Вот он склонил голову. Сосредоточился. И взгляд его сразу стал как прицел – сведенный в одну точку. Его короткая стрижка мягких волос так и манит… Вот мол я, беззащитная. Прикоснись. Но я никогда не протяну руку. Просто потому что кажется, будто его что-то окутало. И любое лишнее движение спугнет это что-то. И нет, он не станет хмурым или ворчливым. Но ощущение безвозвратной утраты останется у обоих. И хотя я знаю, что это что-то снова вернется к нему. И оно вовсе не безвозвратное. Но… я знаю, каково это – спугнутая муза. Или не вовремя пришедшая. Когда жалеешь, что нет персональной капсулы покоя хотя бы на пару минут. Чтоб прислониться к чему-то и творить. Пока хватит сил. Но вот, кто-то чихнул, или толкнул локтем, или спросил что-то, и не успеваешь даже попрощаться с ней. С музой. Что была не вовремя. И она может снова прийти и окутать. Но ведь и настроение может быть другим. И местоположение. Да и просто – инструменты. Когда вместо ручки под рукой клавиатура. А вместо карандаша – кисть. И поэтому сижу и молча слежу, как творит.

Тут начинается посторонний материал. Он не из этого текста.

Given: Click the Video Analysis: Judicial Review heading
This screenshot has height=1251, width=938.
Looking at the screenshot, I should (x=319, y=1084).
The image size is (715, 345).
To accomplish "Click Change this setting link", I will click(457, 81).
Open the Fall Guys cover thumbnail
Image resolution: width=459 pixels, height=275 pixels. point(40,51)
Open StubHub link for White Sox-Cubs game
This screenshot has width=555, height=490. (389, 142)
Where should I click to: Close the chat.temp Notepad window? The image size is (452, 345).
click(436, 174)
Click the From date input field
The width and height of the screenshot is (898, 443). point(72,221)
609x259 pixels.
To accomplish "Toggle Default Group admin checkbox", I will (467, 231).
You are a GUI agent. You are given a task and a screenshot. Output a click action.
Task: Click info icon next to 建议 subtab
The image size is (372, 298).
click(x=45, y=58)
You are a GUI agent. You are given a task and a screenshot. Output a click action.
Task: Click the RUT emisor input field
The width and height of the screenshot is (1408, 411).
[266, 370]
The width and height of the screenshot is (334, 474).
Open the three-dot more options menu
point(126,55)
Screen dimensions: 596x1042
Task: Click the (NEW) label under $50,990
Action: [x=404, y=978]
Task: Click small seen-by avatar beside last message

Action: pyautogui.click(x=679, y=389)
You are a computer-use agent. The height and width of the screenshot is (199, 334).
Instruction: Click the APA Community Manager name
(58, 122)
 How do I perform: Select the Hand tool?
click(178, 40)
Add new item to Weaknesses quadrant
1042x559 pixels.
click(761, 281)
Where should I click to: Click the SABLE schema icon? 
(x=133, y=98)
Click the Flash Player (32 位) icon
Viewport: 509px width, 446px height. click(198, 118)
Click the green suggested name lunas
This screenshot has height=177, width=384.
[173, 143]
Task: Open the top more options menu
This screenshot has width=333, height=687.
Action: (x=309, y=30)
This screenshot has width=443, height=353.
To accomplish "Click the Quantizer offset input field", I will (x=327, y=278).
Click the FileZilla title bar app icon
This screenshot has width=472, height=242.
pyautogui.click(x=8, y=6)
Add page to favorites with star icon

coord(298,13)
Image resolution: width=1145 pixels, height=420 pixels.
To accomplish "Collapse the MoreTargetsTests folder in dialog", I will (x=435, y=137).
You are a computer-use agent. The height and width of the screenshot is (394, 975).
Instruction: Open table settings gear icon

Сказала бы «вытворяет» если бы он брался за масштабное. Но он будто боится. Поэтому вот рука чертит линию, несколько штрихов. Еще и еще. И на миг покажется, что в руке не карандаш. В руке трубочка. Прозрачная и пустая. И то, что она оставляет на бумаге – не краска и не уголь. А он. Его частички.
И когда он отрывается, и возвращается в мир, будто отсутствовал, его творение вздыхает. И он бросает взгляд. Вскользь. Так в древности письма посыпали песком. Именно в самом завершении. Как точка в конце предложения. И он переворачивает страницу. И очень слабо ценит. Хотя это Творения. Его дети. У них есть кожа – она может быть смуглой и шершавой, а может быть разноцветной и гладкой. У них есть глаза, которыми они изучают все и всех. У них есть характеры, которые проявляются в каждом жесте. И даже имена. И он не понимает, что ребенка невозможно переделать. Он рождается уже с чертами отца или матери. Уже с предначертанными генами, а соответственно цветом волос и глаз. Так и его творения. Они рождаются с его настроением, замыслом, инструментами… с его душой. И они не обязаны быть идеальными, потому что он и сам не такой.
И все что остается мне, это касаться творений. Будто представляя, как и в каком состоянии он это создавал. Чего ему стоило слой за слоем накладывать себя на бумагу, в надежде, что это будет особым. Мне остается только за него восхищаться и понимать что они уже особые, потому что частица его. А еще остается надеяться, что однажды он поймет суть своих творений.
Эльфа зовут Volen. С латыни – желанный.